GUARDIAN
Helping Indian households finance their water and sanitation needs through microlending services
- Company
- Water & Sanitation
- India
- 2011
- Exited
The challenge
Over 2.5 billion people suffer from a lack of access to improved sanitation globally.
According to a 2008 report released by the World Health Organization, seventy-five percent of India’s surface water is contaminated by human and agricultural waste and industrial effluent. This contaminated water supply results in life-threatening illness.
Lost productivity and other consequences of unsanitary water and inadequate sewage treatment have significant negative effects on GDP.
The innovation
Gramalaya Urban And Rural Development Initiatives And Network (GUARDIAN) is the world’s first microfinance institution (MFI) engaged in microlending to households to purchase individual water and sanitation assets. These include connections to municipal water supply, toilet construction, rainwater harvesting equipment, and household water purifiers.

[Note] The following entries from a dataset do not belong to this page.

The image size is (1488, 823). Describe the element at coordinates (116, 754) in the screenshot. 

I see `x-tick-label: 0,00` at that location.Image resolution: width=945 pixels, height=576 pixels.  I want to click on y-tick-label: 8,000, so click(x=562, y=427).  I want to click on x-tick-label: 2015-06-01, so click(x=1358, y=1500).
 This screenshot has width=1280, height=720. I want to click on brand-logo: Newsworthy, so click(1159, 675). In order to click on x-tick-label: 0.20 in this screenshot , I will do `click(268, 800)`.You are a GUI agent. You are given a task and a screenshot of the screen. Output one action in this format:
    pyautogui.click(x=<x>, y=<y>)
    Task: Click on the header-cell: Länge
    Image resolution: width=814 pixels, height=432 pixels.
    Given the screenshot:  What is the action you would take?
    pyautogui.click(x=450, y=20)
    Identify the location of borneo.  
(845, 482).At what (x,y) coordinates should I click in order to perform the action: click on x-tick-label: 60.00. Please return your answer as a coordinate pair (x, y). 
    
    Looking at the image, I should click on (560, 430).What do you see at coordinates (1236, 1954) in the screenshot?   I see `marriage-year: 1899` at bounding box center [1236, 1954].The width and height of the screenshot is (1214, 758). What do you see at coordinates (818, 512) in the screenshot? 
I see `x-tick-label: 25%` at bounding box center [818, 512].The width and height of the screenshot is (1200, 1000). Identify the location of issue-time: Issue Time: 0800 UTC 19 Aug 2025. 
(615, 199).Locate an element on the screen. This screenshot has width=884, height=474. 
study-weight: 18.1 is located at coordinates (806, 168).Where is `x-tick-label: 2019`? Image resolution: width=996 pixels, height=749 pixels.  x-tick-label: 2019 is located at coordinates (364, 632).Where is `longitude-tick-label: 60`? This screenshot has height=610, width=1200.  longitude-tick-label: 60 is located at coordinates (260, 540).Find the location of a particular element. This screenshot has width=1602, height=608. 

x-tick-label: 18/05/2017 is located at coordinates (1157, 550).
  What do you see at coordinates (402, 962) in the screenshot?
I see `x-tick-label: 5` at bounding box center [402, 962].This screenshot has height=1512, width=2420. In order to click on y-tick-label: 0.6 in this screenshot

The company lends to members of existing women’s self-help groups, each with up to fifteen members, and to five-member joint-liability groups that they help form.
Because of grant support from Water.org, GUARDIAN was founded as a spin-off of Indian NGO, Gramalaya.
The impact
GUARDIAN has made more than 30,000 loans with a 99.99% repayment rate.
Acumen’s patient capital is playing a critical role in helping GUARDIAN build its portfolio and transition from a partially grant-funded NGO to a fully self-sustaining MFI capable of accessing larger loans from Indian banks for further scale-up.